On February 20, 2025, local time, humanoid robot company Figure launched its self-developed general vision-language-action (VLA) large model Helix, which achieved multiple breakthroughs in performance, architecture and training efficiency, providing a new direction for the commercialization of embodied intelligence. The specific performance is as follows:
- Excellent technical performance
- Complete upper body control: Helix is the first VLA model that can output high-rate continuous control of the entire human upper body (including wrists, torso, head and individual fingers), which can achieve precise motion control.
- Multi-robot collaboration capability: It is the first VLA that can run on two robots at the same time, enabling them to solve shared long-range operation tasks and operate items they have never seen before.
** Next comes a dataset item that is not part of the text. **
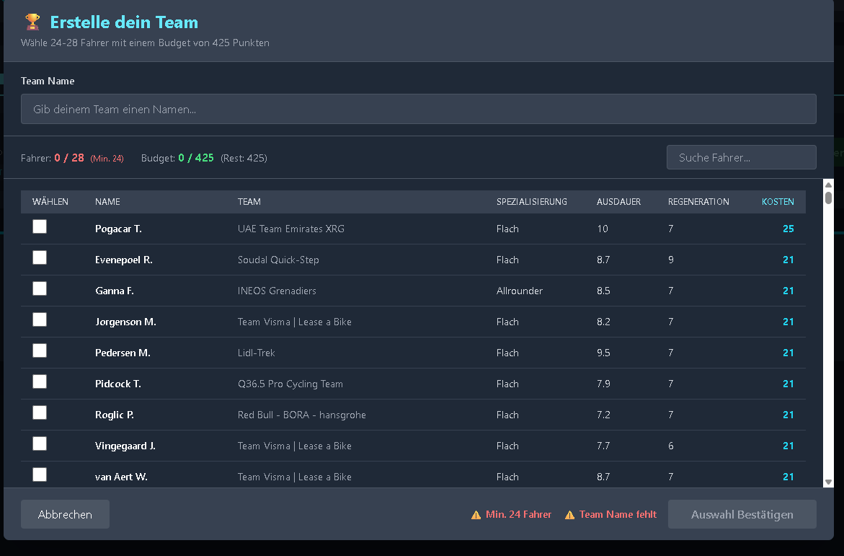The width and height of the screenshot is (844, 556).
Task: Choose the van Aert W. checkbox
Action: 40,475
In the official demonstration, the two robots can collaborate to complete the storage of refrigerator items without preset instructions.
- Powerful grasping ability: Helix has a strong grasping ability to pick up small objects. It can pick up almost any small household object in a home scene. For example, when asked to "pick up an object in the desert", it will recognize a toy cactus, select the nearest hand, and execute precise motion instructions to firmly grasp it.
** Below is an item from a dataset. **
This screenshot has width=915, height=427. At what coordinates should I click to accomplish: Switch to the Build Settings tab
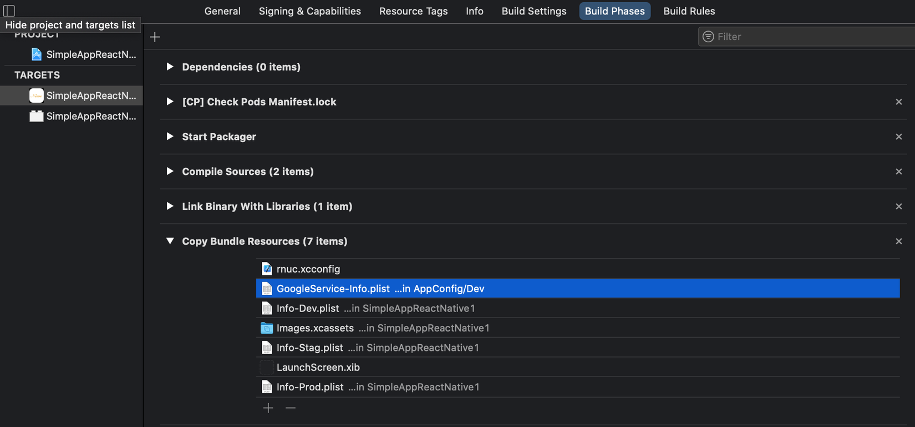533,11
- Zero-sample generalization ability: A robot equipped with Helix can recognize and grasp thousands of untrained household objects with zero samples. Its single neural network weight set supports multi-task learning without additional programming or training, significantly reducing the adaptation cost of complex scenes.
领英推荐
- Architecture design innovation
- Dual system collaborative architecture: Helix adopts a two-layer decoupled architecture of "System 1 (S1)" and "System 2 (S2)". S1, as a high-speed reactive visual motion strategy, converts the semantic analysis results of S2 into precise continuous actions at a frequency of 200 Hz; S2 is based on the pre-trained visual language model (VLM) on the Internet, and processes scene understanding and semantic reasoning at a frequency of 7-9 Hz, solving the trade-off between speed and versatility of traditional robot models. Moreover, due to the decoupled design of S1 and S2, the two can be optimized independently without re-adjusting the overall model, reducing the complexity of model upgrades.
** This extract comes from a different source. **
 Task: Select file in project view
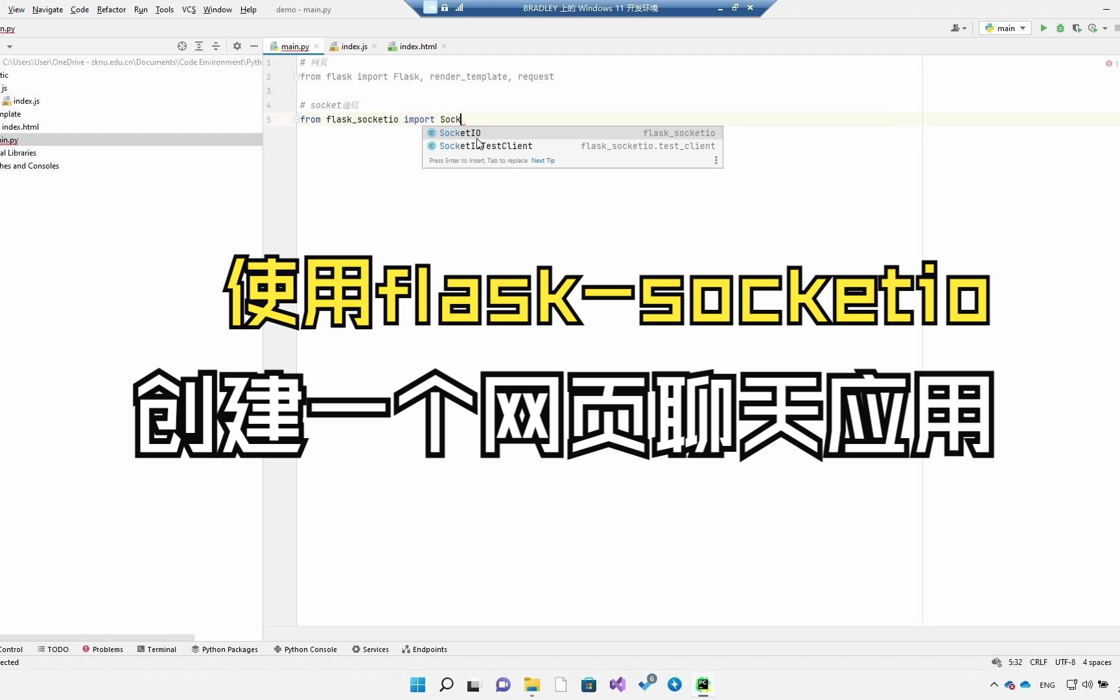point(181,46)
- High training efficiency
- Small data volume requirement: Helix only needs about 500 hours of supervised data to complete training, which is only a small part of the traditional VLA model. It generates training instructions through automatic labeling technology. The model generates natural language descriptions of corresponding actions based on the video clips captured by the robot camera, which greatly reduces the cost of manual labeling and effectively solves the generalization problem of massive unknown objects in home scenes.
- Great commercial potential
- Low power operation: The model can run on embedded low-power GPUs without relying on cloud computing power, making it possible for real-time deployment in home, warehousing and other scenarios. A single neural network weight set is used to learn all behaviors, including grasping, opening and closing drawers, cross-robot interaction, etc., without fine-tuning for tasks, significantly reducing the development threshold for practical applications. At present, Figure robots have been piloted in BMW factories.